メトロノーム(以下メトロ)は必ずクオーツ式を使いましょう。振り子式は持ち運びに不便で、しかも正確さに欠けます。それに振り子(または、クオーツ式の光)を見て叩くのは良くありません。
“聴く”、これがいいのです。メトロでジャスト感を身につけるということは、自分が作り出すパルスを、メトロに近づけるということなのです。
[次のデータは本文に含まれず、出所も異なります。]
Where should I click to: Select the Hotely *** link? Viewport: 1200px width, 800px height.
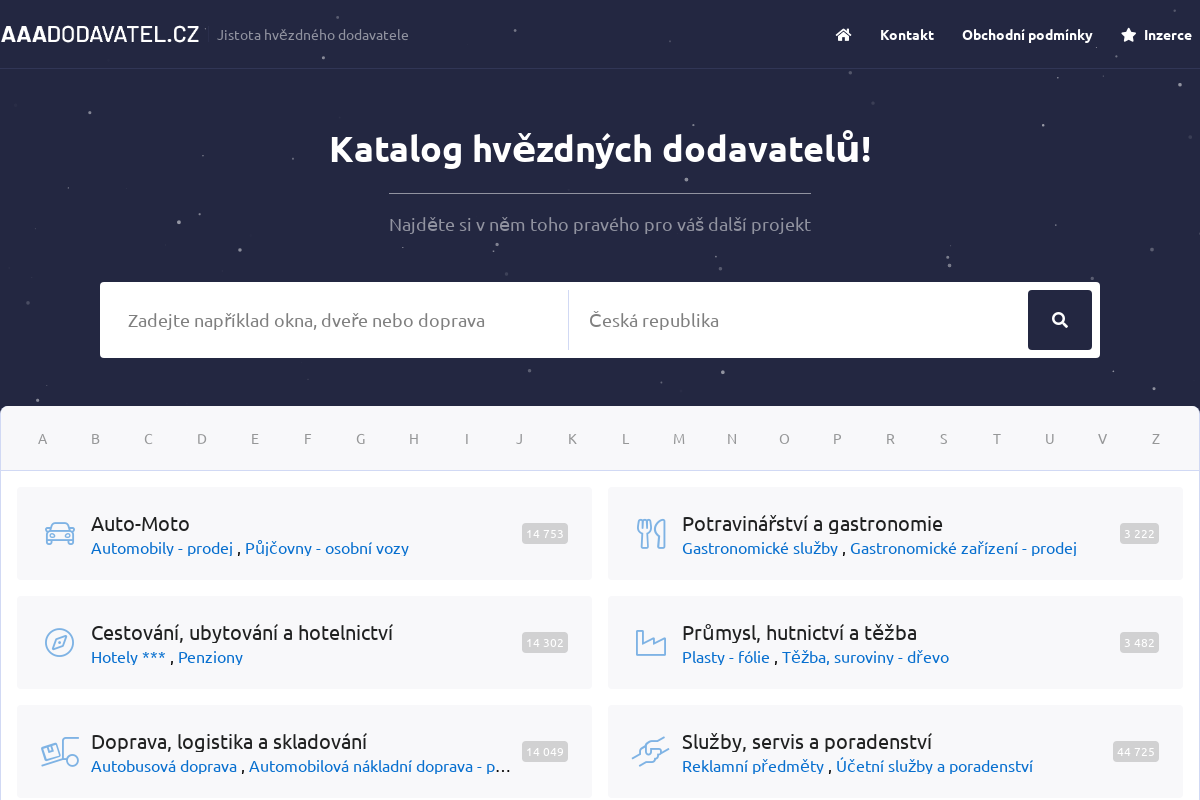pos(129,657)
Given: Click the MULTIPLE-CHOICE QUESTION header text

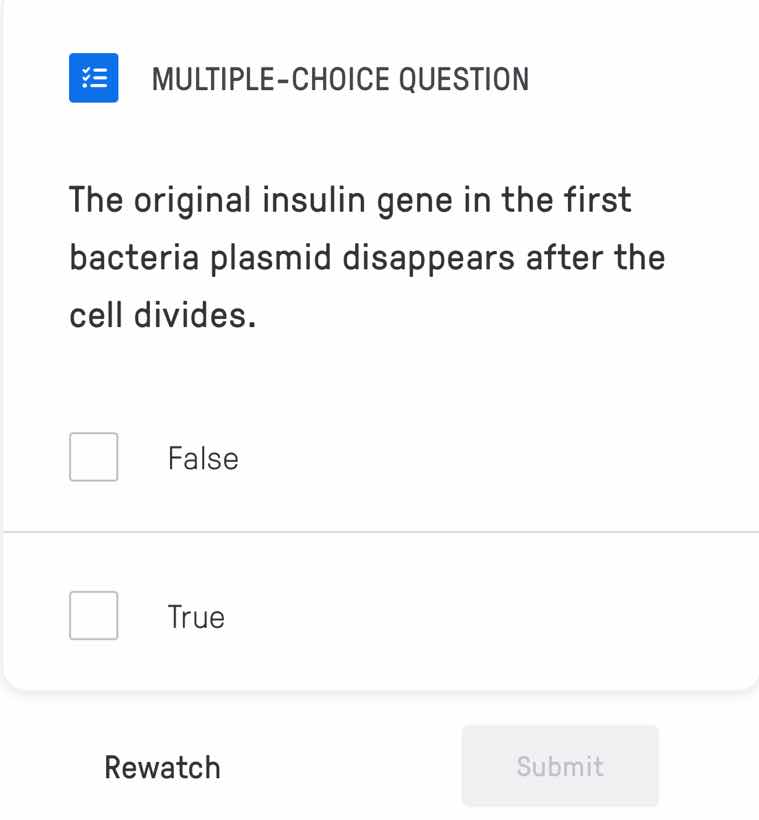Looking at the screenshot, I should click(x=341, y=79).
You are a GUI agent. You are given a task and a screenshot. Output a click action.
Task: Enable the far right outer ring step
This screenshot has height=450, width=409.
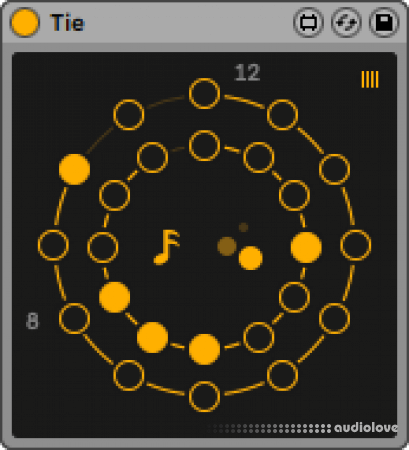point(356,245)
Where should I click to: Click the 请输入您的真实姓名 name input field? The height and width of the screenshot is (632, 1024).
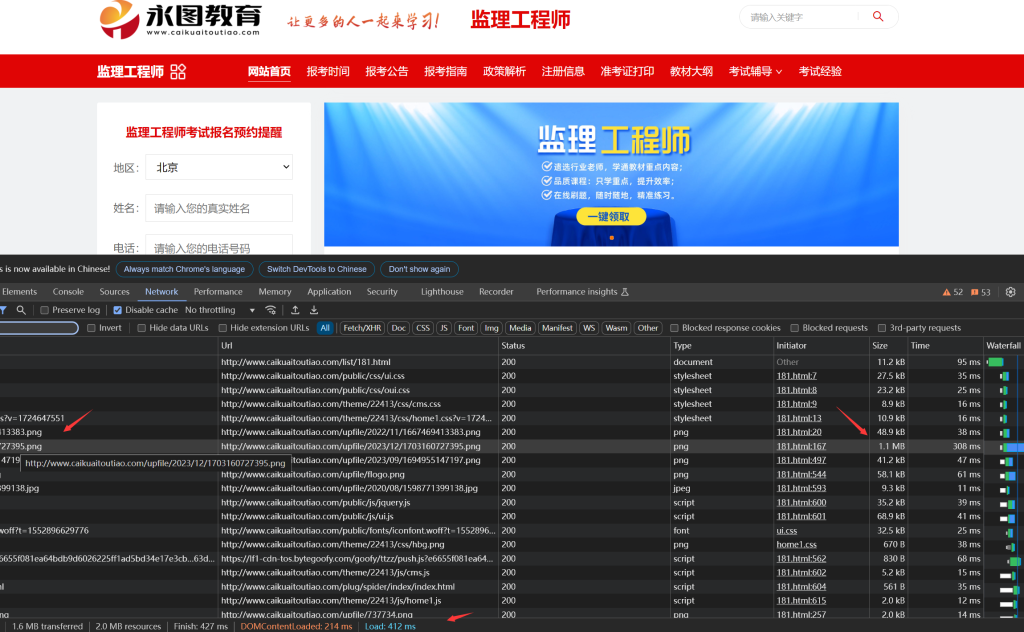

ですから、メトロのクリック音を「聴いて、合わして」叩いているかぎり、いくら練習しても身につかないでしょう。外れた時には、速くしたり遅くしたりして合わさず、一度叩くことを止めて、メトロの規則正しい刻みを身体の中に入れる。そうして、叩き始めましょう。

さて、楽譜をご覧ください。メトロを
「4分音符・4分休符」で鳴らすか、
「4分音符」かそれとも「8分音符」か、
先ず【C】から始めましょう。

メトロを「テンポ4分音符=120くらい」 にします。そして1拍に二つのクリック音を入れます。最初は2小節を聞きます。そして先ずは手拍子でやってみましょう。(1)〜(14)は続けて打つのではなく、それぞれを何回もやります。簡単で単純で多分誰もがすぐにできるでしょうが、これは出来る出来ないではなく、正確無比なパルスを時間をかけて身体に刻み込む作業と思ってください。
「それでも出来てる!」とお思いの方は、途中からメトロのヴォリュームをゼロにしぼり、何小節かたってまた音を出して合っているか確認してみましょう。(1)から(14)まで、出来ますか?
手拍子はタイミングが取りやすいのですが、太くて重くて長いバチで、強く張った太鼓を叩く、しかも強弱をつける、左手から叩く、これはもう中々大変なことです。何年もかけて少しずつ身に付けていくものなのです。

さて【A】【B】をご覧ください。
今度はクリック音は少なく、その間を埋める感じの練習です。4分音符が全て鳴っているより、一つ空いているほうが合わせやすいのです。細かいリズムを叩く時は、細かいクリック音はかえって邪魔になります。その逆もしかり。
この【A】【B】の所、「風のエチュード4」のリズムをやってみましょう。すごく効果的な練習になります。